Venture Capital Datasets
Now that we've looked at a few applications of AI and machine learning in venture capital, let's review a few relevant datasets that could be used for training machine learning algorithms.
In the WSJ article, they mention that Correlation Ventures trained their AI on data from 100,000 financing rounds, so in this section, we'll look at various VC and PE datasets that could be used for training a model.
With over 625,000 companies, Crunchbase Data is one of the most comprehensive VC databases. The platform offers developers either REST API access or a daily CSV export that can be used either in an application or for analysis and model building.
Pitchbook is another one of the most widely used databases for VC and private equity data. With their API you've got access to more than enough private market data to build an ML model.
CB Insights is a tech market intelligence platform that analyzes millions of data points on venture capital, startups, patents, and investor activity. In addition to their massive database, CB insights also uses natural language processing (NLP) to analyze text data, data visualization, and predictive analytics to predict emerging trends.
Finally, since there is usually less financial data available on early-stage companies, VCs are often making investments based on the experience of the team. In order to build models based on the people behind the company, Coresignal is an interesting alternative data provider that provides data on millions of professionals globally.
VC & ML Papers
Now that we've looked at a few datasets that could be used, let's review a few interesting papers on the topic of machine learning in venture capital.
CapitalVX: A machine learning model for startup selection and exit prediction
This paper uses a dataset from Crunchbase to develop an ML model they call CapitalVX, which predicts the outcomes of startups, i.e. whether they will successfully exit through an IPO or acquisition, fail, or remain private. Their model was able to achieve an out-of-sample accuracy of startup outcomes between 80-89%. As the authors write:
This research suggests that VC/PE firms may be able to benefit from using machine learning to screen potential investments using publicly available information, diverting this time instead into mentoring and monitoring the investments they make.

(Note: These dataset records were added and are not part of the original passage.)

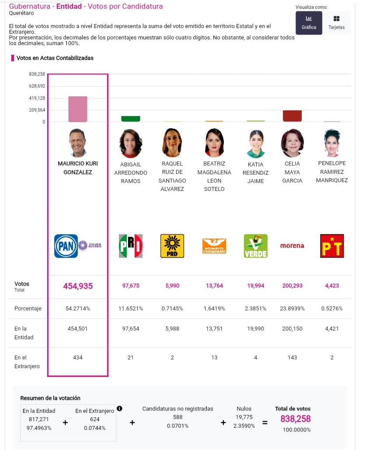Click the green bar for Abigail Arredondo

(x=131, y=119)
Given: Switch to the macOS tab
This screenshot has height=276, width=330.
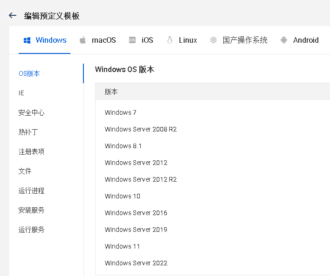Looking at the screenshot, I should tap(103, 40).
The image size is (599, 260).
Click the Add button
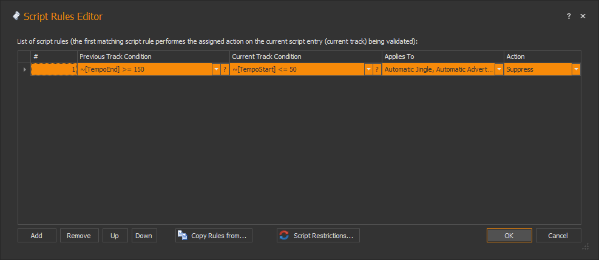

Assessment of Machine Learning Performance for Decision Support in Venture Capital Investments
Instead of simply trying to predict two classes of exists—being acquired or IPOing—this paper ties to predict more possible startup outcomes including future funding rounds or the closure of the company. The paper uses a dataset of over 120,000 companies and analyzes the performance of several machine learning algorithms to predict the performance over a 3-year time period.
This paper seeks to predict valuation step-up multiples in subsequent funding rounds of VC-backed US companies using data from Pitchbook. The authors use a regression-based model and a fully connected 10-layer neural network to predict future valuation step-ups. Their results showed that deep learning techniques did outperform statistical inference models such as linear regression.

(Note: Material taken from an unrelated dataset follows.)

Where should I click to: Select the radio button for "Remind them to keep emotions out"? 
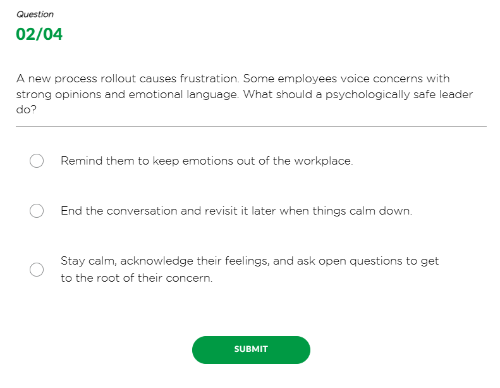click(x=37, y=161)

Summary: AI and Machine Learning in Venture Capital
In summary, it's clear that the venture capital investment process will shift from a largely manual, gut-driven approach to incorporate data science and machine learning in some capacity. Given the access to massive datasets of early-stage companies mentioned above, it makes sense that machine learning methods can improve VC investing by filtering companies, uncovering new opportunities, and tracking existing portfolio companies. If Gartner's prediction is correct that 75% of all venture capital investment decisions will use data science and machine learning by 2025, this clearly presents a massive shift and opportunity in the industry that will be interesting to watch unfold.